--- Begin RAW DATA ---
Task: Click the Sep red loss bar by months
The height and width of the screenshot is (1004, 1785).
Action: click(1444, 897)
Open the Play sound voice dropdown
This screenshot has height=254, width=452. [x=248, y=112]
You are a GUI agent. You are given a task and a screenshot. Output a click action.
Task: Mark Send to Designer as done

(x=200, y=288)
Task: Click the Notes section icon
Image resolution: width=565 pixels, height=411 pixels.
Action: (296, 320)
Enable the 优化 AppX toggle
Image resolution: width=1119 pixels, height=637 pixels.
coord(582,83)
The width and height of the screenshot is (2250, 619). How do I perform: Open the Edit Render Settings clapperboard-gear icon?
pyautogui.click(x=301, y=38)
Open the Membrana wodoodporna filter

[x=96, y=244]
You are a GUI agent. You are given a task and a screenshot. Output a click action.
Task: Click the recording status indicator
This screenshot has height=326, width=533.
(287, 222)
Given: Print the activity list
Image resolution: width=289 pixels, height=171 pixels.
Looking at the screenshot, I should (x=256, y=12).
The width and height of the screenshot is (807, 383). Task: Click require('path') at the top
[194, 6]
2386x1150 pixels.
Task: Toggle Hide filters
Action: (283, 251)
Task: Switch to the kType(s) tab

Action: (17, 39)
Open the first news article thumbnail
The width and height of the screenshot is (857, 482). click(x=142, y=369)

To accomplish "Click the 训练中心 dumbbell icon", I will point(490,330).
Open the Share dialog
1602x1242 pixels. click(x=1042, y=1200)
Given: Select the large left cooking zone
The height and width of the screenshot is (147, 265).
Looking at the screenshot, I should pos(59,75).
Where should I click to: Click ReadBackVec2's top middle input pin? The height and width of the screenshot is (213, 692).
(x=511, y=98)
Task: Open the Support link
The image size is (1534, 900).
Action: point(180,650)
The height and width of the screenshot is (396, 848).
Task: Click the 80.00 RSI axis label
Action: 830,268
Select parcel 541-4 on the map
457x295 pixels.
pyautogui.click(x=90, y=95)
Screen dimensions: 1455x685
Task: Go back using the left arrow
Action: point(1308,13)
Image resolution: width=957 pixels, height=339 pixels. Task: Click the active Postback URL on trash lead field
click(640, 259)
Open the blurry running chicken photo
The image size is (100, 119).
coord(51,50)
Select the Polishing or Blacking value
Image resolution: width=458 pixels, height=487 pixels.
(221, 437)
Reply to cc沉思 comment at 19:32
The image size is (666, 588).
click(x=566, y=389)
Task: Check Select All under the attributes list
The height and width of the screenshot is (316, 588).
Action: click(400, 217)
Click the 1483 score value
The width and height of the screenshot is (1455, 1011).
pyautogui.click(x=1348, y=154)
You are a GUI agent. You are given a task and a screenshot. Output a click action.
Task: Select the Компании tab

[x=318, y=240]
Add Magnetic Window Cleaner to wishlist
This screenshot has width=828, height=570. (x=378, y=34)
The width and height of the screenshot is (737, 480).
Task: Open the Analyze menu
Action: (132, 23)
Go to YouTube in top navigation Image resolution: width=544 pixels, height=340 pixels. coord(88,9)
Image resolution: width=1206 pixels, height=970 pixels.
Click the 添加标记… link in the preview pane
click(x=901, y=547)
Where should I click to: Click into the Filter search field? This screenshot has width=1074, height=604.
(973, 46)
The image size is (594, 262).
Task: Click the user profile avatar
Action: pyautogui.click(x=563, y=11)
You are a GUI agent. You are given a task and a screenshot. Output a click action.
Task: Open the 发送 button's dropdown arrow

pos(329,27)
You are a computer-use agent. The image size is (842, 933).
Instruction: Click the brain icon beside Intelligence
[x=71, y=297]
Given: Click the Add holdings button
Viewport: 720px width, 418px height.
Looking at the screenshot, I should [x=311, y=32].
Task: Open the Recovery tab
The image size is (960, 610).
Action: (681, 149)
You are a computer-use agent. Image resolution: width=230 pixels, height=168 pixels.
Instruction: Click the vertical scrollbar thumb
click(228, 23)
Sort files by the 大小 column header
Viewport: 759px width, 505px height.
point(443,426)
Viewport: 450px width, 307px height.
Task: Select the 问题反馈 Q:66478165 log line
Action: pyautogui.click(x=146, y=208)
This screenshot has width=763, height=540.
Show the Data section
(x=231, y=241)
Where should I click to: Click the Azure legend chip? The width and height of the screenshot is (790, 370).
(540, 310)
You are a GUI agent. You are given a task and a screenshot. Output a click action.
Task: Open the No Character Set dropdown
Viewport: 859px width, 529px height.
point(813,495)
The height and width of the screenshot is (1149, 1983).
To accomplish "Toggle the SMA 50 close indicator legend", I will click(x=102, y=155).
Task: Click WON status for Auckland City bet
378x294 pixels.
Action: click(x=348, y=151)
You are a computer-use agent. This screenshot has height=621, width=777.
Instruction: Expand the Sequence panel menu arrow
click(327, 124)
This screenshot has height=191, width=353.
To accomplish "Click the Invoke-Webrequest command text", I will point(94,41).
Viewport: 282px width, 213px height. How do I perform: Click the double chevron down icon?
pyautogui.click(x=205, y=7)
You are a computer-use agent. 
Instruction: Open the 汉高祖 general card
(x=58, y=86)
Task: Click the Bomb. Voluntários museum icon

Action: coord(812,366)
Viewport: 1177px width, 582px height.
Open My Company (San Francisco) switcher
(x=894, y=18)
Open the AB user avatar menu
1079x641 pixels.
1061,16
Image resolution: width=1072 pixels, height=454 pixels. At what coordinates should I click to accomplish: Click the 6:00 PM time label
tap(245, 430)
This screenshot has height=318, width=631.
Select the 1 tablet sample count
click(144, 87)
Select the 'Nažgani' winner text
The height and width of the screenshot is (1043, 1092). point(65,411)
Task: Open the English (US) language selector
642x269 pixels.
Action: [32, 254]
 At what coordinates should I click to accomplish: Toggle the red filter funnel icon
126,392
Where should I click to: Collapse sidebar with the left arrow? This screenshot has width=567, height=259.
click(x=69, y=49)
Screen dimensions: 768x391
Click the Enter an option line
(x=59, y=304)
--- End RAW DATA ---
# [WORK TO BE COMPLETED]
Rewrite the records from the line containing "At what coordinates should I click to accomplish: Toggle" through the end of the records, both included, swapping "sidebar" for "side panel" and leaving everything else unchanged.

# [THE SOLUTION]
 At what coordinates should I click to accomplish: Toggle the red filter funnel icon
126,392
Where should I click to: Collapse side panel with the left arrow? This screenshot has width=567, height=259.
click(x=69, y=49)
Screen dimensions: 768x391
Click the Enter an option line
(x=59, y=304)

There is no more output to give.